Kingsolver grew up in eastern Kentucky, in a house surrounded by alfalfa fields.

"I grew up in a place and time where people didn't have delusions," she said. "No one I knew was ever going to be a writer."

Her father, a public-health doctor, moved them to the Congo for a year when she was 8 -- also the time when she first began to feel a drive to write it all down.

"On a typical day we got up, found a cobra, ate lunch, read a book and went to bed," she said. "It felt like life was a river rushing by and writing about it every day was a way to keep it from spilling over the banks."

Despite her youthful obsession with keeping journals, she took only one writing class as a college science major, "but my chemistry textbooks are full of poems scribbled in the margins," she said. Later, while she was working for the University of Arizona as a biologist, she audited a fiction workshop taught by Francine Prose.

"She taught me that the rule for a short story was: Your first sentence should make a promise the rest of the story can keep.
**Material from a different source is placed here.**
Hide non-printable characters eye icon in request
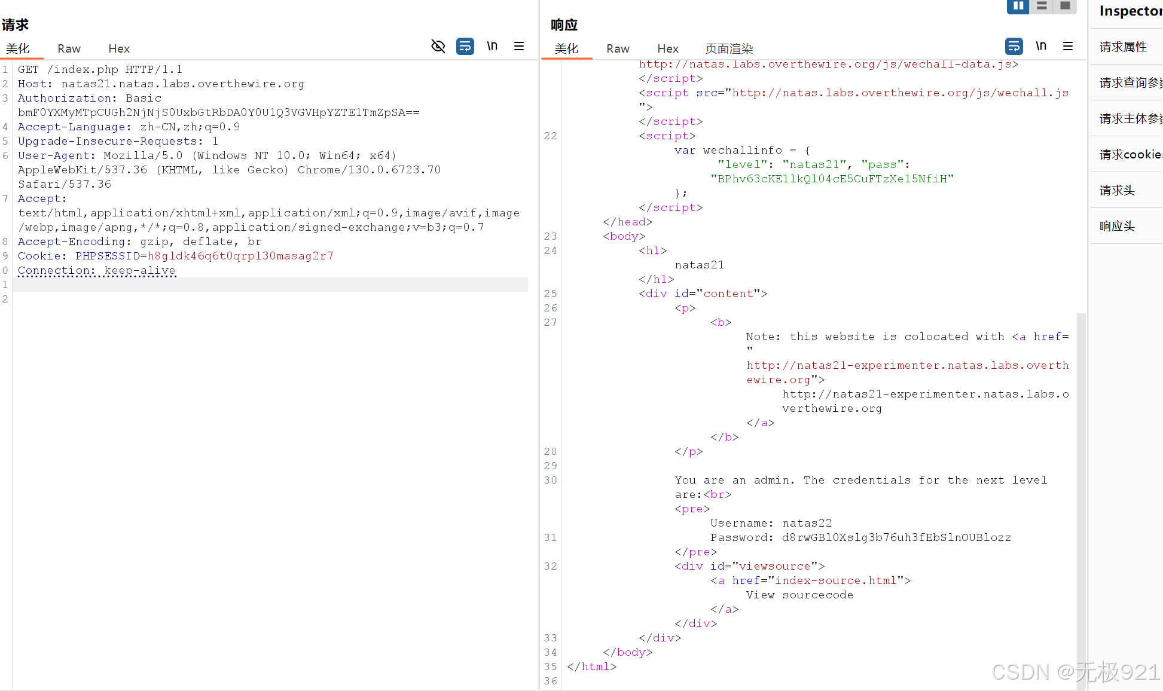 tap(438, 46)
My corollary rule is that for a novel, it can be the whole first paragraph."

A force for good

In the world of arts and letters, Kingsolver is viewed as an activist as much as she is a writer, with dual aims similar to those of author and social critic John Steinbeck. History and folklore professor Bill Ferris, who chaired the National Endowment for the Humanities in 2000 when the organization recognized Kingsolver, describes the author as a "modest, gentle person" whose writing he sees as "a force for social action. She connects her work with public issues as a force for good. Most writers write for themselves, and I don't argue with that, but Barbara feels that as an artist if she can't improve on life around her, then her craft is for naught."

Julie Schumacher, who teaches fiction for the University of Minnesota's Creative Writing Master of Fine Arts program, calls Kingsolver "a highly skilled literary writer with a vibrant social and political conscience. Sometimes one portion of her brain dominates, sometimes the other. When both are working at full velocity, you get 'The Poisonwood Bible.'" That book, about a misguided minister bent on saving souls in the Congo who drags his wife and four daughters along, is perhaps Kingsolver's most highly regarded work to date.

Kingsolver is known for crafting breathtakingly beautiful passages, especially about nature. But she says her approach to writing is practical, even occasionally scientific.

"People ask me what my rituals are to get in the mood to write," she said. "I don't know -- putting my kid on the bus? I've never had time for that, or writer's block. When I get to sit down at my desk, I feel like a racehorse at the gate, so ready to let out all the sentences and paragraphs I've written in my brain and held onto."

She also relishes the part of the job most writers hate: "I revise everything 70 times. I love revision. To me that feels like art pulling the thread of your ending all the way back to the beginning, to work on the grace and fluidity and architecture of a story, that is your real art. Slogging through a first draft is like hoeing a row of corn. You're just happy when you get to the end."